---------- AVAILABLE RECORDS ----------

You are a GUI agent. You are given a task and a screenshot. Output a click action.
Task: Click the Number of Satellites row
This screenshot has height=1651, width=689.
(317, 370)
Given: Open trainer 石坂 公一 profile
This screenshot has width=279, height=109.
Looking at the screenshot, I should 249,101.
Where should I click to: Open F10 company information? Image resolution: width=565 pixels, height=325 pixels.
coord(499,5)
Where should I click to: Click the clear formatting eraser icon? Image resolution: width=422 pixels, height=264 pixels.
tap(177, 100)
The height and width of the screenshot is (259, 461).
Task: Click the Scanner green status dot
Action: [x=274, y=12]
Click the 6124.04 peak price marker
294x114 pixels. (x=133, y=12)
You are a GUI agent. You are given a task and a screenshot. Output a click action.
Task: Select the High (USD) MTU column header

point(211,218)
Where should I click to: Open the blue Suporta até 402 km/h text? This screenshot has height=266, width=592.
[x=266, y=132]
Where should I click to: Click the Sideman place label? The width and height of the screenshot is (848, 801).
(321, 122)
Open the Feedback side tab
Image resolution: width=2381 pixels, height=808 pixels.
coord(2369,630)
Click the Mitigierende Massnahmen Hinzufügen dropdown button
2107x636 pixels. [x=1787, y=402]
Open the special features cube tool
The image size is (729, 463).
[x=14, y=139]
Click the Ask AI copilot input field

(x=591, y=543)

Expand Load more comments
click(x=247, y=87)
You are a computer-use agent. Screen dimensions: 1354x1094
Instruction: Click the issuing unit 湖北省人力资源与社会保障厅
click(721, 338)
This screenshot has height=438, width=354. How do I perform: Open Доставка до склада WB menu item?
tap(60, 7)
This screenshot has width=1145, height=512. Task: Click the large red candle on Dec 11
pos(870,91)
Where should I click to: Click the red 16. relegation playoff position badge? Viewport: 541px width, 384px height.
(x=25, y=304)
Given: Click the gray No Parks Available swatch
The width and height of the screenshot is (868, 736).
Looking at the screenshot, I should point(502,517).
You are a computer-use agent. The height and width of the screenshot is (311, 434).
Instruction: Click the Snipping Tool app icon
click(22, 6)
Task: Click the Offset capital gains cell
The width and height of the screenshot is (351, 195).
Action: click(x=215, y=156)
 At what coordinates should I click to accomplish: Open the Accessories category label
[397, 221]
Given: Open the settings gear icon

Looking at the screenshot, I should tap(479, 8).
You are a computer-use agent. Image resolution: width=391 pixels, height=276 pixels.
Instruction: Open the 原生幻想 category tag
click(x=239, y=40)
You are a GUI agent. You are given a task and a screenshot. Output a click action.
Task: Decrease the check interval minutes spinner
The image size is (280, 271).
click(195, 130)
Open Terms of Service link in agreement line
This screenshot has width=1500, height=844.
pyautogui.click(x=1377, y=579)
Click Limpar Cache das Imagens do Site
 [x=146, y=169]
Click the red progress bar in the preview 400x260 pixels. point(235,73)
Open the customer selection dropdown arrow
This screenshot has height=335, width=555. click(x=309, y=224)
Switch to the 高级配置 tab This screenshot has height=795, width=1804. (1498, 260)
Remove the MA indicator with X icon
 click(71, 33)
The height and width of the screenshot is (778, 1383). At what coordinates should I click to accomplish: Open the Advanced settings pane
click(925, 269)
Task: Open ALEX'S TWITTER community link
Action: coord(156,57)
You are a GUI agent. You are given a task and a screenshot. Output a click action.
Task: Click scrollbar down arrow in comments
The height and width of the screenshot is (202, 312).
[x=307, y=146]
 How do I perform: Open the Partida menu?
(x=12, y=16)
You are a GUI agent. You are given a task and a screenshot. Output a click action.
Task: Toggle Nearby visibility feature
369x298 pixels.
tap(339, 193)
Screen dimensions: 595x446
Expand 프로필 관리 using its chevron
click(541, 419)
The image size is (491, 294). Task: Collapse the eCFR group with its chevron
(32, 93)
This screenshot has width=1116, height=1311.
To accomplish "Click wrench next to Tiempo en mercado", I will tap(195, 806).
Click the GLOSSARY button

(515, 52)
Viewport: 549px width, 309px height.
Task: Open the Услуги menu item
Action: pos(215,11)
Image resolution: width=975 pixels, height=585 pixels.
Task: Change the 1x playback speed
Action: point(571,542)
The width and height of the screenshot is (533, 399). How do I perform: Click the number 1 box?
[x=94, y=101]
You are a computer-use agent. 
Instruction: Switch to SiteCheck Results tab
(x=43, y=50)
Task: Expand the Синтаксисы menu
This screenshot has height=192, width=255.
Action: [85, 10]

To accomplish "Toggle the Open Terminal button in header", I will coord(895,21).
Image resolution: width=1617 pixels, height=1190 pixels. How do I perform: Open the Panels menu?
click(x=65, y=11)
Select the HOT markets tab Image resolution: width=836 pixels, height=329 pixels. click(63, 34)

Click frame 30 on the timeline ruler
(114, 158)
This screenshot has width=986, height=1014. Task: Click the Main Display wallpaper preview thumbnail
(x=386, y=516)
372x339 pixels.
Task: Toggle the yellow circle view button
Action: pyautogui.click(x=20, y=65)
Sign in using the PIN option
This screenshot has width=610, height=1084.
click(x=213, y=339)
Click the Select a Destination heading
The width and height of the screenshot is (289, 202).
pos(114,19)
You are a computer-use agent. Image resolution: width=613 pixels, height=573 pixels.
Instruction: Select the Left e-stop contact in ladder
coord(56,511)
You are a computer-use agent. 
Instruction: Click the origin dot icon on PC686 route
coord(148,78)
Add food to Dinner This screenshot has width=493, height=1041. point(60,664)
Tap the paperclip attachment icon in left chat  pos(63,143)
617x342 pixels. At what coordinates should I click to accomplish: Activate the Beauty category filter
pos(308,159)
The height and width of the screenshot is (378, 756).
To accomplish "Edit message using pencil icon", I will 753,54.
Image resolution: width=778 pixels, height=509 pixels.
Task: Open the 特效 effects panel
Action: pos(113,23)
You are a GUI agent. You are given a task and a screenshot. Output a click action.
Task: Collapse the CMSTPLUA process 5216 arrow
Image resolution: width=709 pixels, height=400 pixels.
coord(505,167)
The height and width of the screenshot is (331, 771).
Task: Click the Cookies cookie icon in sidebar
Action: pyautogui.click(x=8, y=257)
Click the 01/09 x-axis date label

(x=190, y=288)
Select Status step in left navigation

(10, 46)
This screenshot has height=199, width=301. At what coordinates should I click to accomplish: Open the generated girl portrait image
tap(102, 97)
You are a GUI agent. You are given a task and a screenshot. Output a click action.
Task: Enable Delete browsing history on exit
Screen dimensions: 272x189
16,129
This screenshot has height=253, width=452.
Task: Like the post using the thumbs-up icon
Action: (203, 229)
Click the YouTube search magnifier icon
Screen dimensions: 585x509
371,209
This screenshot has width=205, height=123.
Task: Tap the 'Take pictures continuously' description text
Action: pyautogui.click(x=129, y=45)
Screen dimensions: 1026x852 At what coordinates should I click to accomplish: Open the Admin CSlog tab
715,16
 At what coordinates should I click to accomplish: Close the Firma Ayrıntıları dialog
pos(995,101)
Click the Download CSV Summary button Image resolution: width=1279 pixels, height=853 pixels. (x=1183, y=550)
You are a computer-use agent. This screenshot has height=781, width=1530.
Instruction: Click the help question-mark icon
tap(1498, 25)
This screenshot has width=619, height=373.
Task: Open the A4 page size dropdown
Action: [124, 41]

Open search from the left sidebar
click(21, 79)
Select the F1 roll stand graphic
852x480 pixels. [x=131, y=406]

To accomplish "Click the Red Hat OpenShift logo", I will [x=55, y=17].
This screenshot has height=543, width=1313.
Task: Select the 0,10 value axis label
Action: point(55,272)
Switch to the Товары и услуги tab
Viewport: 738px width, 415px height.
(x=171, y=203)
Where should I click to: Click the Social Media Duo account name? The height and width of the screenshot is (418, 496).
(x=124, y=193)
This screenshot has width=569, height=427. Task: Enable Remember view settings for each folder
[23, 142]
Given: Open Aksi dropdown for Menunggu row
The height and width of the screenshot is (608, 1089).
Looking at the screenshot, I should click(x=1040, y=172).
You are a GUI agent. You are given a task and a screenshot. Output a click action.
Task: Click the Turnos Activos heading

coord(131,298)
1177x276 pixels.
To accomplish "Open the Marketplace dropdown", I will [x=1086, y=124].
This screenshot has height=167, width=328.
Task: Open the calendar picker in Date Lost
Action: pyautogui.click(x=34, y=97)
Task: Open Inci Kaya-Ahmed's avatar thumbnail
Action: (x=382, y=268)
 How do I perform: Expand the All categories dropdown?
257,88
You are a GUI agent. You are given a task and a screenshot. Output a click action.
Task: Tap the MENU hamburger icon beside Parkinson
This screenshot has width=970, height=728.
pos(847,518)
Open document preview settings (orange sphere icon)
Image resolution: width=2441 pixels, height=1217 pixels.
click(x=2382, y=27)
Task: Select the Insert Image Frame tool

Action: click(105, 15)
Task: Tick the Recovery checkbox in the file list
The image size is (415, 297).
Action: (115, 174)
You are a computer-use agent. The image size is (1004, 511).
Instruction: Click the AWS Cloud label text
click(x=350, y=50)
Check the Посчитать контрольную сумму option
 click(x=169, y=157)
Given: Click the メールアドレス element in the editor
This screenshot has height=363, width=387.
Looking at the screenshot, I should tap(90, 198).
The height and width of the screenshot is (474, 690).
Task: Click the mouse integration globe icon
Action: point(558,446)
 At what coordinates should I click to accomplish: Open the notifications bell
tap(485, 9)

----------

• STATED TASK: Quote the stretch of the records from the start through the line containing "Looking at the screenshot, I should 249,101.", both ends included, reproducing each line verbatim.

• ANSWER TO THIS EXERCISE:
You are a GUI agent. You are given a task and a screenshot. Output a click action.
Task: Click the Number of Satellites row
This screenshot has height=1651, width=689.
(317, 370)
Given: Open trainer 石坂 公一 profile
This screenshot has width=279, height=109.
Looking at the screenshot, I should 249,101.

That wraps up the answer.